Beberapa waktu lalu, ketika ia mengunjungi fasilitas produksi rudal balistik negaranya, Kim yang membawa putrinya, juga menyatakan bahwa Pyongyang mengembangkan rudal-rudal balistik untuk mempertahankan negara dan menyerang musuh bila berniat menghancurkan Korea Utara.

Diakuinya bahwa perang akan menghancurkan entitas Republik Korea dan mengakhiri keberadaannya.

“Jika terjadi perang di Semenanjung Korea, Republik Demokratik Rakyat Korea (DPRK) akan menghukum musuh dengan tegas dengan mengerahkan seluruh kekuatan militer termasuk senjata nuklir,” dia memperingatkan.

Tahun lalu Kim melakukan kunjungan ke Rusia dalam rangka meningkatkan hubungan bilateral kedua negara. Pejabat pemerintah DPRK mengatakan, kunjungan bersejarah Kim pada September lalu dan KTT Korea-Rusia, merupakan momen yang sangat penting untuk menciptakan tonggak baru dalam perjuangan melawan ancaman militer dan provokasi kekuatan imperialis.

Kim Jong-un mengunjungi Rusia pada 12-17 September 2023. Pada 13 September, ia melakukan pembicaraan dengan Presiden Rusia Vladimir Putin di Pelabuhan Luar Angkasa Vostochny. Pemimpin Korea Utara juga mengunjungi Pabrik Penerbangan Gagarin di Komsomolsk-on-Amur, Bandara Knevichi, dan melihat kapal fregat Marsekal Shaposhnikov.

Ia juga menghadiri balet ‘Putri Tidur’ di Panggung Primorsky Teater Mariinsky dan mengunjungi Universitas Federal Timur Jauh, akuarium, dan pabrik Grup Arnika yang berspesialisasi dalam produksi bahan pakan ternak.

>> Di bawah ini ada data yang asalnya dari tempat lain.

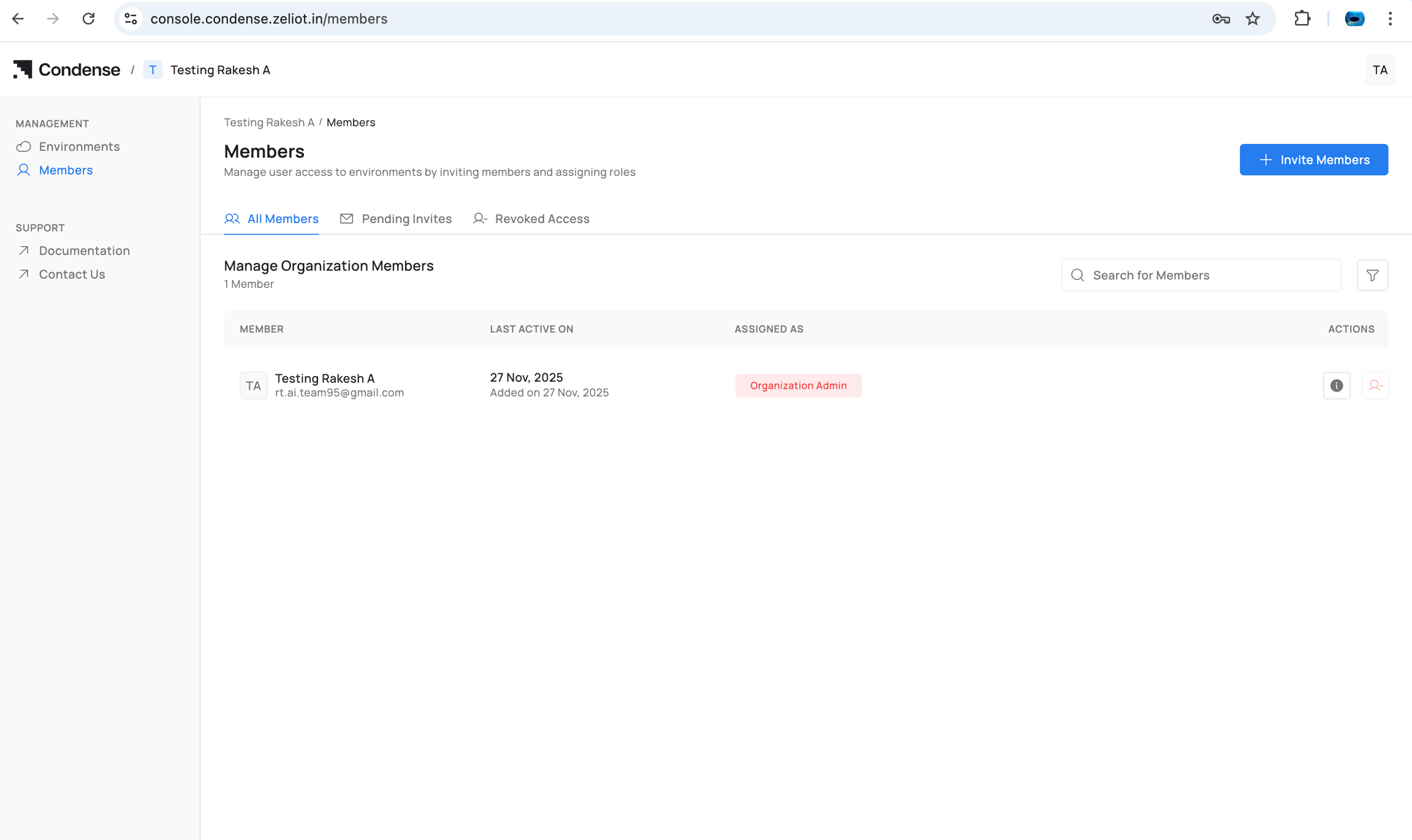Click the Invite Members button
Image resolution: width=1412 pixels, height=840 pixels.
coord(1313,160)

Kantor Berita Rusia TASS pada selasa ini mengutip Menteri Luar Negeri Korea Utara Choe Son Hui yang menyebut kunjungan pemimpin Korea Utara ke Rusia sangat penting untuk meningkatkan hubungan kedua negara ke tingkat baru untuk melawan provokasi yang mengatasnamakan kekuatan eksternal.

Choe datang ke Moskow pada 14 Januari 2024 atas undangan dari Menteri Luar Negeri Rusia Sergey Lavrov.

Sebelumnya, Lavrov datang ke Pyongyang pada Oktober 2023 untuk menghadiri peringatan 75 tahun terjalinnya hubungan diplomatik antara Rusia dan Korea Utara. Dalam lawatannya tersebut Lavrov diterima oleh Kim Jong-un.

Saat ini rencana reunifikasi tampak semakin menjauh untuk digapai oleh kedua negara. Korea Selatan dan Korea Utara berencana membatalkan upayanya untuk menyatukan kembali Semenanjung Korea karena. Pyongyang beralasan, kentalnya kolusi Seoul dengan kekuatan asing menjadi salah satu kendala yang sulit dikompromikan.

Kim Jong -un dalam pertemuan pleno partai berkuasa di Pyongyang pada akhir tahun pekan lalu menandaskan perubahan kebijakan yang menentukan terhadap Korea Selatan.

Kim mengatakan Pyongyang akan membatalkan upayanya untuk menyatukan kembali Semenanjung Korea setelah Perang Korea tahun 1950-1953 karena gencarnya latihan militer dan sanksi ekonomi oleh AS dan Korea Selatan.

“Tidaklah pantas bagi… (Korea Utara) untuk membahas masalah reunifikasi dengan klan asing, yang tidak lebih dari antek kolonial (Amerika Serikat),” lapor Kantor Berita Pusat Korea Utara KCNA.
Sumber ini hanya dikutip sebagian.